There are, of course, two sides to the death fakery issue. There are those who, like Lucas de Boer, are alive but pretend to be dead. Then there are those, like Paul McCartney (he says, grasping at a passing butterfly of lies) who are dead but pretend to be alive. Interestingly, Underneath the Bunker was once subject to the latter sort of hoax, whereby we were systemically flooded with e-mails, letters and phone-calls informing us of the death of Constantin Doyez, the great Viennese scholar of Spanish literature. Seeing it as our duty to announce this sad fact to the world, we did so, only to find out (from the mouth of the man himself) that said scholar was still alive.

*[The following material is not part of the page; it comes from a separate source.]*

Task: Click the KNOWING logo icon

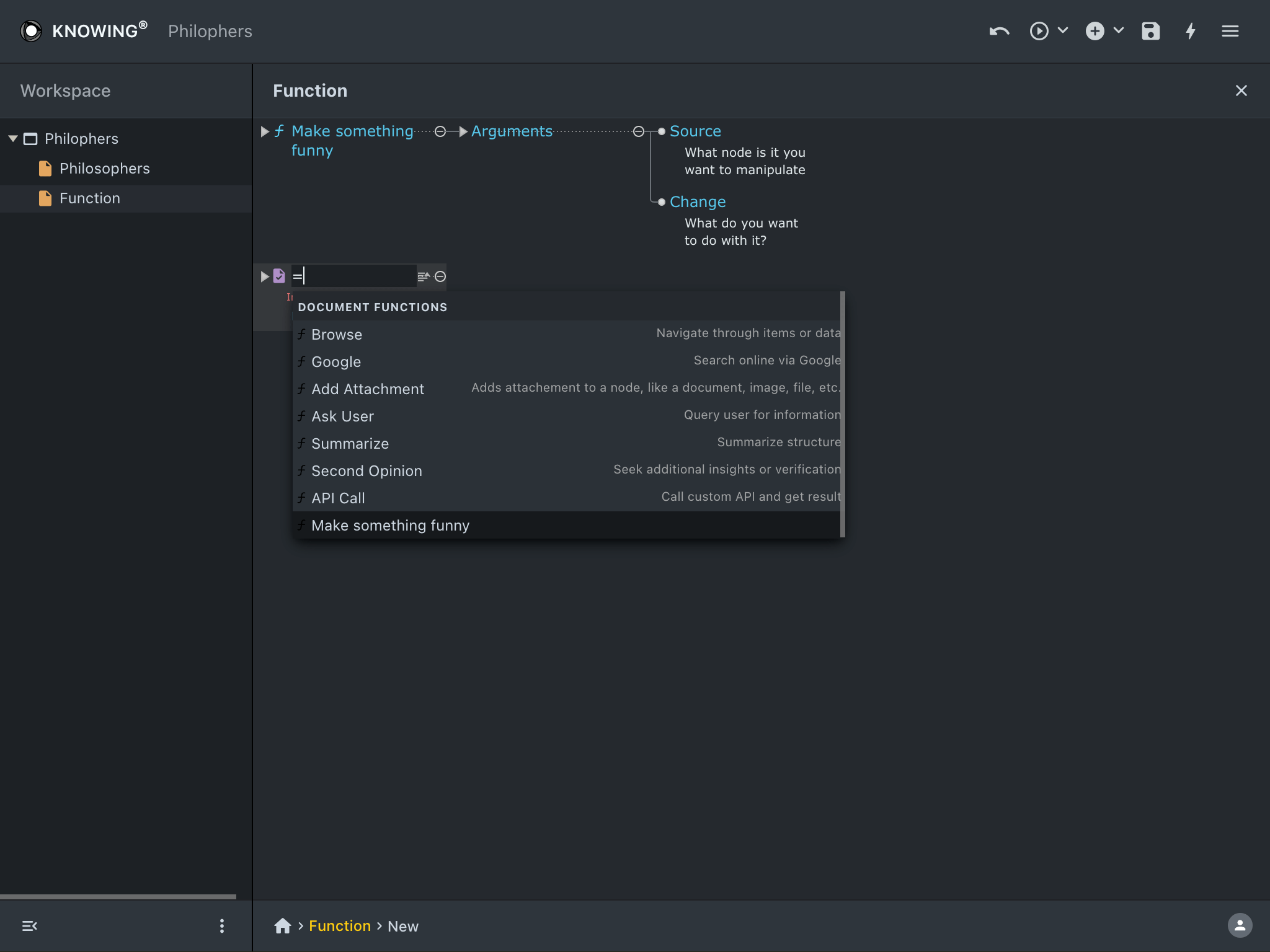Action: coord(31,30)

No sooner did we clear the mess up then it happened again. Someone, somewhere, was strangely obsessed with leaking the news of the death of someone who, as far as the world could tell, continued to feed greedily on the fruits of life. Could it be Doyez himself? It seems unlikely: he has always seemed, to me at least, the retiring type; highly if not insufferably publicity-shy. Indeed, he appears to have found the situation increasingly unpleasant, despite the glowing obituaries we always gave him. He once went so far, in fact, as to suggest that the ‘almost constant and stressful news of my death was directly responsible for sending my mother to an early grave’ – a weird thing to say, perhaps, when you consider the fact that his mother has yet to pop the proverbial clogs.